Magic Street by Orson Scott Card. Ballantine Del Rey, 2005. hardcover. 416 pages. $24.95

I have admired Orson Scott Card’s writing since his splendid Ender’s Game, in which a video game about an extra-terrestrial invasion of Earth – the kind of game kids usually play much better than adults – turns out to be the real thing. Beyond his immense skill as a science fiction writer, Card is a first-rate novelist who is never scared to take risks in developing new voices and themes. For his new urban fantasy, Magic Street, he has borrowed the fairy cast from Shakespeare’s Midsummer Night’s Dream. In the novel, the quarrel between Titania and Oberon spills on to suburban lawns in a comfortable middle-class black neighborhood in L.A.   
A magical child called Mack Street – who proves to be the “good” aspect of Oberon, transferred to the surface world – has the gift of dreaming into other people’s dreams. In particular, he is able to dream their wishes. He discovers that unfortunately, what they wish has a way of playing out unpleasantly. A professor who longs for the poetry he writes in secret to be out in the world is horrified to find his poems spattered all over the internet like a virus, and drawing ridicule from critics. A girl with a huge butt who longs to attract men is the near-victim of gang rape. A man who wishes to fly wakes to find himself in mid-air, and is damaged when he crashes to the sidewalk. As Mack becomes more conscious of his gift, he is able to take action to tame the enactment of such wish-dreams.

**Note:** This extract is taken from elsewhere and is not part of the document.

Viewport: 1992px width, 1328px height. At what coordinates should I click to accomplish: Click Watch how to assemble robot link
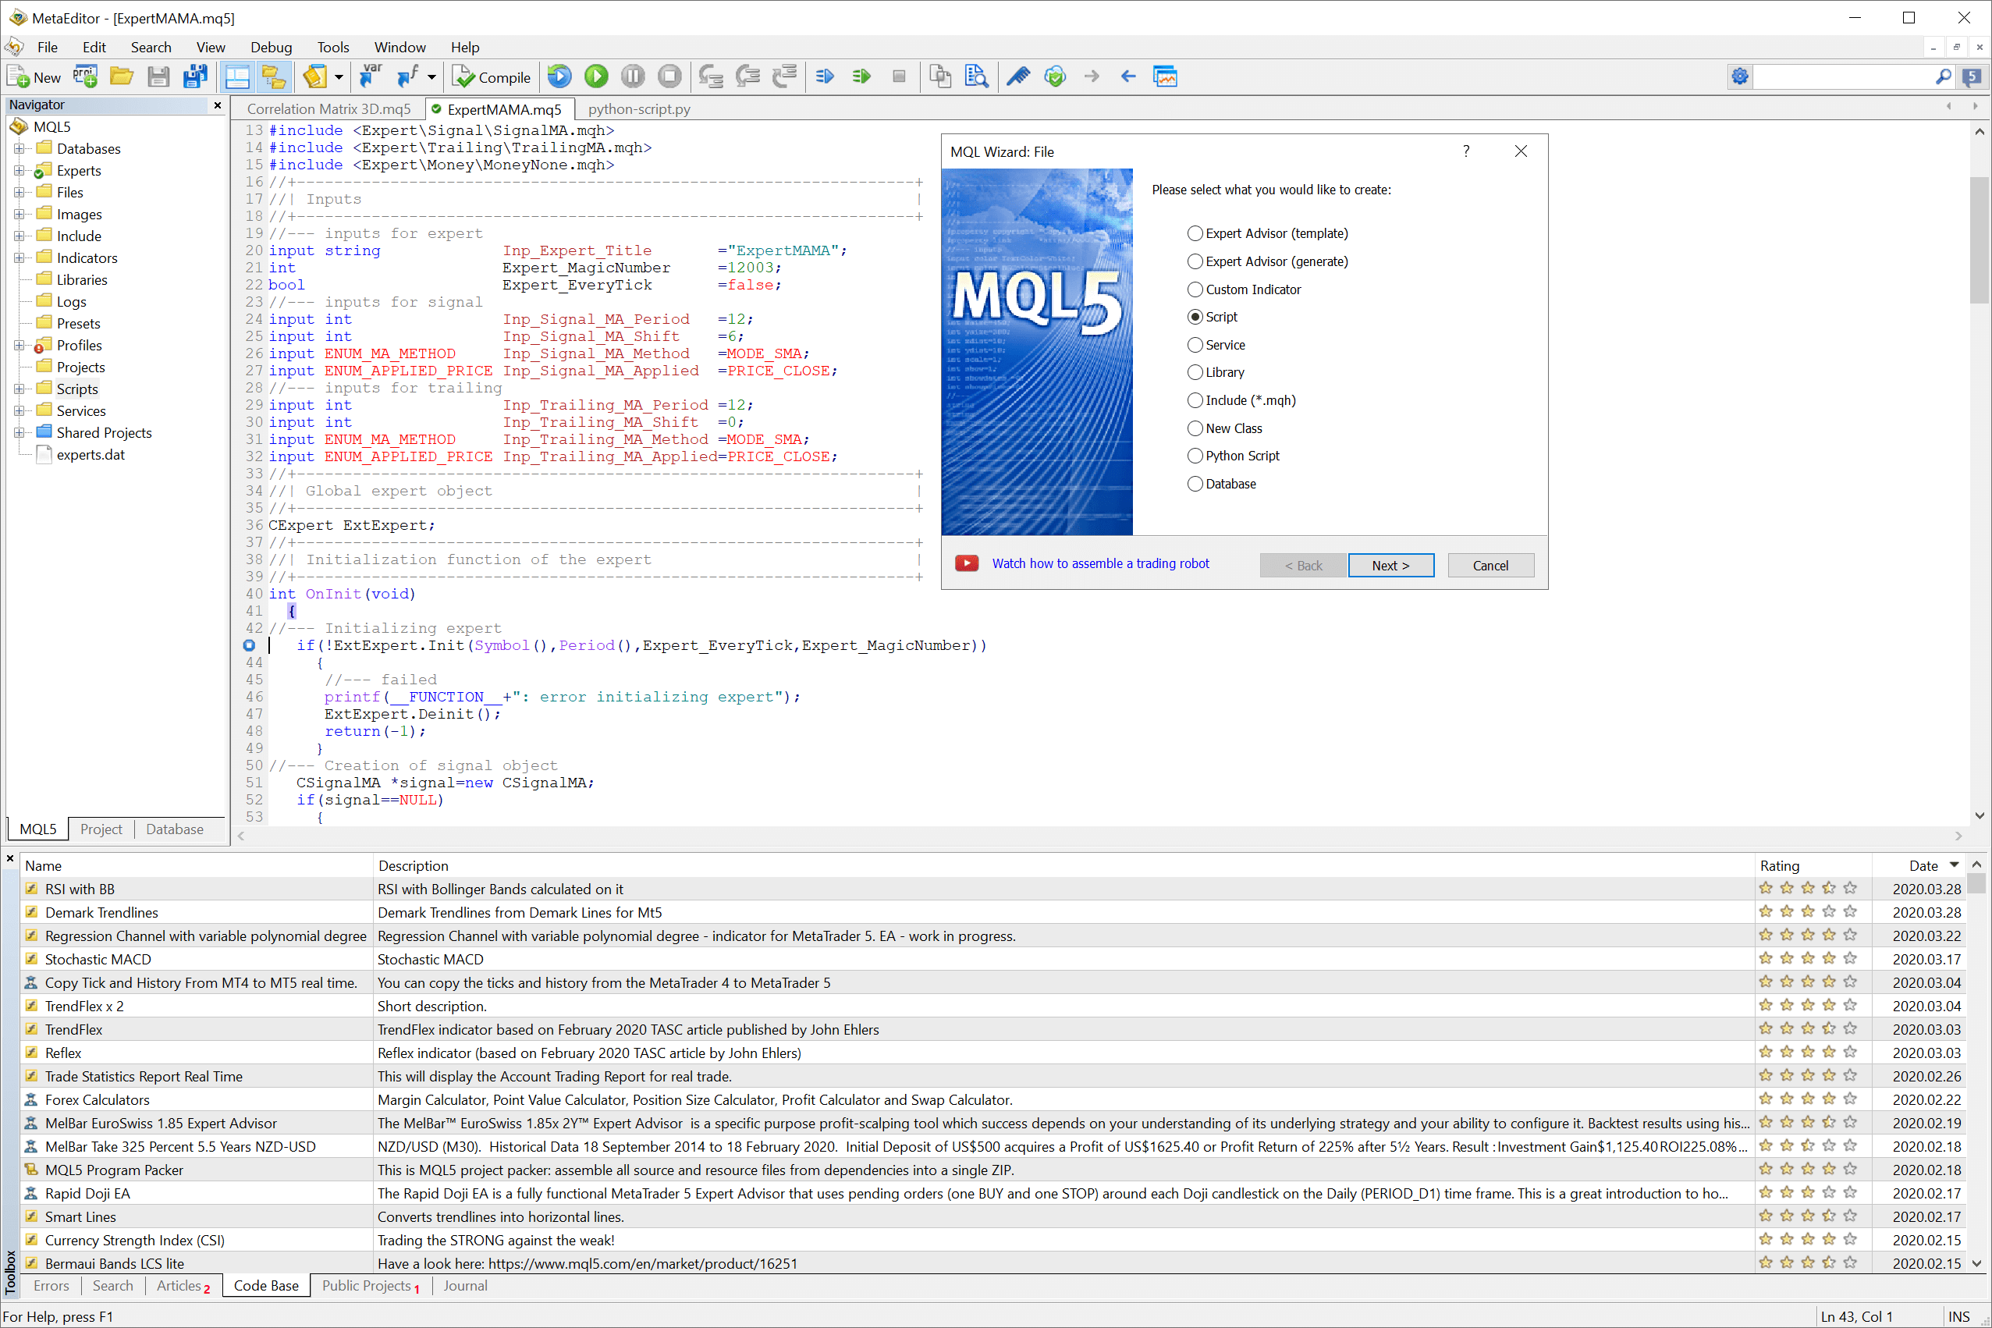click(1098, 565)
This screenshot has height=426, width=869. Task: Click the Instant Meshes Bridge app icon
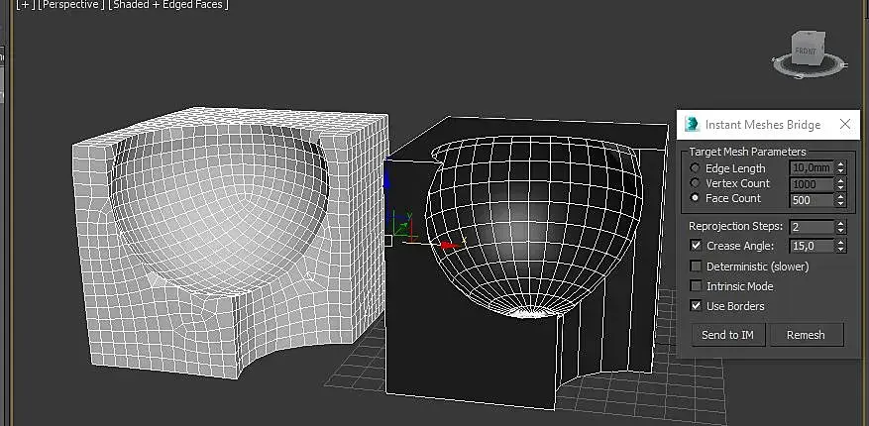[691, 125]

He and we learn in the process that the wish-dreams are part of the magic by which Oberon is trying to escape from his confinement in the underworld, arranged by Titania.

Titania and Puck appear in the shapes of the “ponies” they are riding, humans who were out of their bodies on drugs when the fairies came in: a sexy “hoochie mama” on a motorbike and a bag man in dreads. “We don’t take bodies somebody actually using,” says Titania in the voice of the biker girl.

The “wanderer” part of them is in the bodies they are riding. Their “souls” are inside “lanterns” in Fairyland, caged there by Oberon. They need Mack and another psychic bodyguard, a rookie cop who becomes a giant on the Other Side, to bust their souls out of jail and guard them from the defenders of Fairyland, who include birds who will try to eat them when they shrink to miniature size after crossing over. (Film canisters with air holes are used as transporters at one point).

Card shows us that the gates of the Otherworld open from where we are. The mouth of the underworld – through which Oberon pushes dark energy into the world – is a drainpipe at the foot of a well-clipped hill that sometimes grows fiery red. Mack’s usual portal into Fairyland is a “skinny house” between two regular houses on his block that is visible only when you look out of the corner of your eye – until you get in, when the furnishings and food and clothes on offer will exactly match objects from the regular world (and may actually be stolen from it).There’s a hint that the Skinny House may also be a place of choice and maneuver between alternate realities. When Mack returns from a first excursion into Fairyland, missing his pants, he is offered a choice between six pairs of pants. They are all the same, and all his own, each containing his emergency $5 bill except that they are in different condition - one pair ripped, another bloodied, another fresh-laundered – reflecting different outcomes he might have experienced.

As so often in Card’s work, the weave of fantasy offers glimpses of what is wholly real: that a part of the self may be exiled, or stolen; that healing comes through bringing together our divided selves; that wishing is doing, and so we want to be careful what we wish for.